United States District Court, D. Connecticut

June 26, 2019

LUIS A. PAGAN, Plaintiff,
v.
CAPTAIN DOUGHERTY, et al. Defendants.

          INITIAL REVIEW ORDER

          VANESSA L. BRYANT, UNITED STATES DISTRICT JUDGE.

         On October 9, 2018, the plaintiff, Luis A. Pagan (“Plaintiff” or “Pagan”) an inmate currently confined at Northern Correctional Institution (“NCI”) in Somers, Connecticut, filed a complaint pro se pursuant to 42 U.S.C. § 1983, against six Department of Correction (“DOC”) officials in their individual and official capacities: Captain Dougherty, Lieutenant Tamarro, Lieutenant King, District Administrator Maldonado, Commissioner Semple, and Correction Officer Kudzal (collectively “Defendants”) Compl. (Dkt. No. 1).

         Pagan claims that Defendants violated his rights under the First, Fifth, Sixth, Eighth, and Fourteenth Amendments to the United States Constitution and Article First, Sections 6 and 20 of the Connecticut Constitution. Id. at 11-13. He seeks monetary, injunctive, and declaratory relief. Id. at 1.

         Plaintiff also filed a motion to proceed in forma pauperis . On October 12, 2018, Magistrate Judge William I. Garfinkel granted the plaintiff's motion to proceed in forma pauperis. [Dkt. No. 8]

         Plaintiff also filed a motion for preliminary injunctive relief and a motion for appointment of counsel. [Dkt. Nos. 3 and 4, respectively] These motions are pending before the court.

         For the following reasons, the complaint is dismissed in part and the motions are denied.

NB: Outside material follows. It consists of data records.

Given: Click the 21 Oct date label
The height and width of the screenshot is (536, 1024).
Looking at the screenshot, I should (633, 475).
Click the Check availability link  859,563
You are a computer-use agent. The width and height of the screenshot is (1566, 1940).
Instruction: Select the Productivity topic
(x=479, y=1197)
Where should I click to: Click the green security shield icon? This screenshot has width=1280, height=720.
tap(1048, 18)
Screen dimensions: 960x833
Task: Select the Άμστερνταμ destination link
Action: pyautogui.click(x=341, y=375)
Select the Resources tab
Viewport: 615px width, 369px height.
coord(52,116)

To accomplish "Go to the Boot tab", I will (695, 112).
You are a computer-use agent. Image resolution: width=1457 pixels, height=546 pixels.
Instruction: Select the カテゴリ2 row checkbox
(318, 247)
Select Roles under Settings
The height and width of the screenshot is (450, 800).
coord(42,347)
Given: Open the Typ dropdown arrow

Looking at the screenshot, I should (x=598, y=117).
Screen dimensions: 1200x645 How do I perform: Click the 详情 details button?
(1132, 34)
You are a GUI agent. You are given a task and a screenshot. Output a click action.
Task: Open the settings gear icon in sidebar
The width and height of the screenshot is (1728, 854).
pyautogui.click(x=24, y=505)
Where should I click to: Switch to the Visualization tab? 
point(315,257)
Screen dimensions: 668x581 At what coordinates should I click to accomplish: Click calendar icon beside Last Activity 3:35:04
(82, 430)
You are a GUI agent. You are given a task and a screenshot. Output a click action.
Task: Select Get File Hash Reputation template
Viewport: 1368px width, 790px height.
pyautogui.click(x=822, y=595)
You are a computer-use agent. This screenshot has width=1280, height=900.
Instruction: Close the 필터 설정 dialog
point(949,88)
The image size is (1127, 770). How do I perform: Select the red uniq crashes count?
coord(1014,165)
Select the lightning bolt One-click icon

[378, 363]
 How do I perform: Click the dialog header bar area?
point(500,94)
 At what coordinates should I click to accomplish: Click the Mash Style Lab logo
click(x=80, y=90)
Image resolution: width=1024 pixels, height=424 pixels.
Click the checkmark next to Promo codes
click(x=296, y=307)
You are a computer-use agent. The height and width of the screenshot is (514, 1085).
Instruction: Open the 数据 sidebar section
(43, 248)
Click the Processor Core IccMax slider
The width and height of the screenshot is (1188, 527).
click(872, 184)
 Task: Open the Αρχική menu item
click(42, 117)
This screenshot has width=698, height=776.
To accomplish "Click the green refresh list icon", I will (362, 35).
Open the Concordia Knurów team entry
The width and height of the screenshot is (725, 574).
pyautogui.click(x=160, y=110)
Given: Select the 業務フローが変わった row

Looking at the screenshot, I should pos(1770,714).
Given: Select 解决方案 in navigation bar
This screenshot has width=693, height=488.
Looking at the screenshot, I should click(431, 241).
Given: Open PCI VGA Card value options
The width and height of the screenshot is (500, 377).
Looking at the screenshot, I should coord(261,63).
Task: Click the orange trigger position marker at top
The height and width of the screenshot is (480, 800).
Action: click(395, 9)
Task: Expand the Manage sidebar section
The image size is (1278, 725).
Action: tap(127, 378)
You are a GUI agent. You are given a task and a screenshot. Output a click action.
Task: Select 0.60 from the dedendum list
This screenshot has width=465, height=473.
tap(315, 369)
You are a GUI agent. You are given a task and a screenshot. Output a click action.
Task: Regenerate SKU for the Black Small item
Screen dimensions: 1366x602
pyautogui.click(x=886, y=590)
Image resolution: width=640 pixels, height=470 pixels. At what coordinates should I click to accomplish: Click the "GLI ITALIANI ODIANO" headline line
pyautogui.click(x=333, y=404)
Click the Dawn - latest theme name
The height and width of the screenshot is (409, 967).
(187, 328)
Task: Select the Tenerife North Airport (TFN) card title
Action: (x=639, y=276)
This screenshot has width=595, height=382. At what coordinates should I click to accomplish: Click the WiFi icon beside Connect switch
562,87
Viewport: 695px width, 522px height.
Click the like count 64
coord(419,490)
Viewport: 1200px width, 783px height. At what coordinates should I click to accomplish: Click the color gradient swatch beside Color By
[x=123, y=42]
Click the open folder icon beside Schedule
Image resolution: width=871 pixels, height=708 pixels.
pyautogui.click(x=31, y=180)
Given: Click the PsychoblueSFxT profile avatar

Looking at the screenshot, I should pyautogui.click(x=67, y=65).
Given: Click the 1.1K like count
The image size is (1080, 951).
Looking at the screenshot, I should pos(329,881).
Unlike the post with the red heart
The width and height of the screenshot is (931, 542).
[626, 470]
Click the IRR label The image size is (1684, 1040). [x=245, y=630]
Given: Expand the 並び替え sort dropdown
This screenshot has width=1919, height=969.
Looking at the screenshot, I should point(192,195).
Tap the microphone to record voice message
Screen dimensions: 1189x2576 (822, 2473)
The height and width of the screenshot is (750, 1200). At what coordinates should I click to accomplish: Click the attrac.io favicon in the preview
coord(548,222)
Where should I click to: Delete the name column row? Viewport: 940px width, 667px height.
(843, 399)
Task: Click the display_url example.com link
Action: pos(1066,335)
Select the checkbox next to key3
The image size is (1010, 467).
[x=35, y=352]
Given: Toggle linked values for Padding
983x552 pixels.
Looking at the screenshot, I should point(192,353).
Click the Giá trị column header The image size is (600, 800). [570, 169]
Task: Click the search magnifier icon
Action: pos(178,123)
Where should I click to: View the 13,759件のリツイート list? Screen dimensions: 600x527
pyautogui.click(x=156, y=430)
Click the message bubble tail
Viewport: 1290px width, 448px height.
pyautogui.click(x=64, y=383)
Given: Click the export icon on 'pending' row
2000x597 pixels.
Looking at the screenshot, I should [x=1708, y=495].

         I. Standard of Review

         Pursuant to 28 U.S.C. § 1915A, this Court must review prisoner civil complaints and dismiss any portion of the complaint that is frivolous or malicious, that fails to state a claim upon which relief may be granted, or that seeks monetary relief from a defendant who is immune from such relief. Although detailed allegations are not required, the complaint must include sufficient facts to afford the defendants fair notice of the claims and the grounds upon which they are based and to demonstrate a right to relief. Bell Atlantic v. Twombly, 550 U.S. 544, 555-56 (2007). Conclusory allegations are not sufficient. Ashcroft v. Iqbal, 556 U.S. 662, 678 (2009). The plaintiff must plead “enough facts to state a claim to relief that is plausible on its face.” Bell Atlantic, 550 U.S. at 570. Nevertheless, it is well-established that “[p]ro se complaints ‘must be construed liberally and interpreted to raise the strongest arguments that they suggest.'” Sykes v. Bank of America, 723 F.3d 399, 403 (2d Cir. 2013) (quoting Triestman v. Fed. Bureau of Prisons, 470 F.3d 471, 474 (2d Cir. 2006)).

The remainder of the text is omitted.